Negli ultimi anni diversi studiosi di cultura digitale hanno osservato come alcuni videogiochi strategici possano contribuire a plasmare l’immaginario storico e politico di specifiche comunità online. Tra i casi più discussi vi è quello di Crusader Kings II, videogioco di strategia storica pubblicato nel 2012 dalla società svedese Paradox Interactive, che permette ai giocatori di guidare dinastie medievali attraverso guerre o campagne religiose come le Crociate.

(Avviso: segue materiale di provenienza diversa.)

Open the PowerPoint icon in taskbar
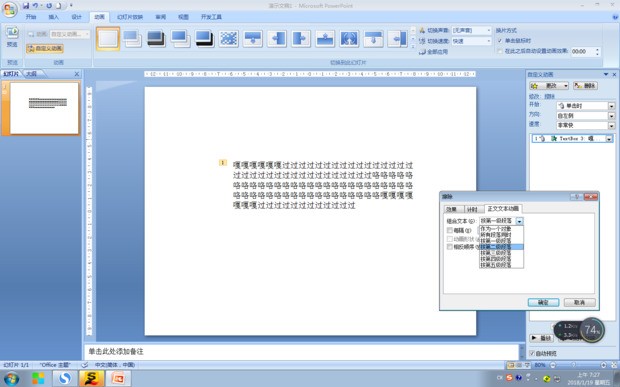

Il gioco non nasce con intenti ideologici e offre una simulazione storica complessa in cui i risultati dipendono dalle scelte dei giocatori. Tuttavia alcune comunità online dell’estrema destra statunitense hanno utilizzato il suo immaginario come spazio simbolico e narrativo per rafforzare visioni semplificate della storia. In particolare lo slogan latino “Deus Vult” (“Dio lo vuole”), associato alle Crociate medievali, è diventato negli ultimi anni un meme diffuso nelle piattaforme digitali frequentate da ambienti dell’alt right (alternative right).

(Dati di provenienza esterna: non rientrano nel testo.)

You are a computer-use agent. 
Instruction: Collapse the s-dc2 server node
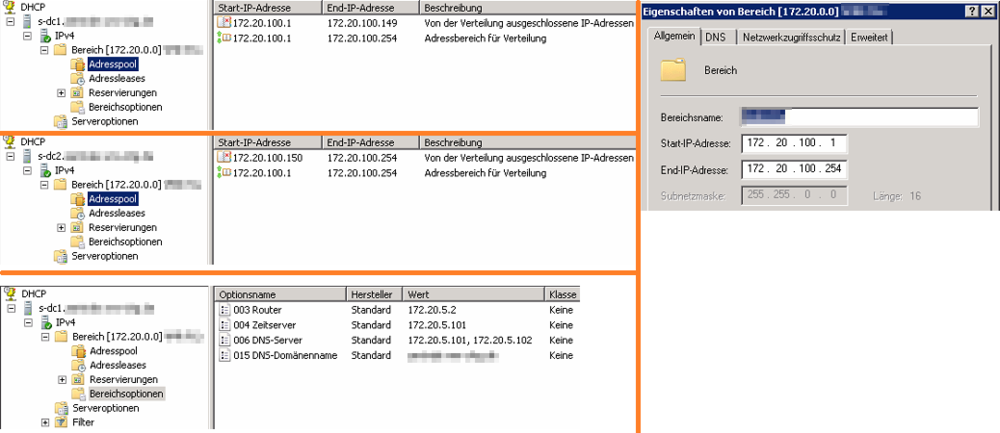point(11,156)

Secondo diversi analisti, questo fenomeno non deriva direttamente dal videogioco in sé, ma dall’uso che ne fanno gruppi già politicamente radicalizzati. In questi contesti, la rappresentazione ludica delle guerre medievali può essere reinterpretata come metafora di uno scontro tra civiltà, in cui l’Occidente viene presentato come unica depositaria dei valori della tradizione da difendere contro presunti “invasori”.
Il rischio non sta quindi nel medium, ma nella capacità delle comunità online di trasformare elementi culturali popolari (videogiochi, film, meme) in strumenti di propaganda identitaria. Episodi come il Gamergate del 2015 hanno mostrato come alcune community legate al mondo dei videogiochi possano diventare terreno fertile per campagne ideologiche aggressive.
Allo stesso tempo, la grande maggioranza dei giocatori utilizza questi titoli semplicemente come strumenti di intrattenimento o di esplorazione storica. Molti videogiochi strategici propongono modelli di sviluppo basati sulla diplomazia o sulla cooperazione offrendo visioni della storia molto più articolate.
Il caso di Crusader Kings II dimostra quindi come l’impatto culturale dei videogiochi non dipenda soltanto dal loro contenuto, ma anche dal contesto sociale e politico in cui vengono interpretati. Nell’ecosistema digitale contemporaneo, l’immaginario storico può essere facilmente rielaborato e riutilizzato, diventando talvolta parte delle narrazioni identitarie che circolano nelle comunità online più radicalizzate.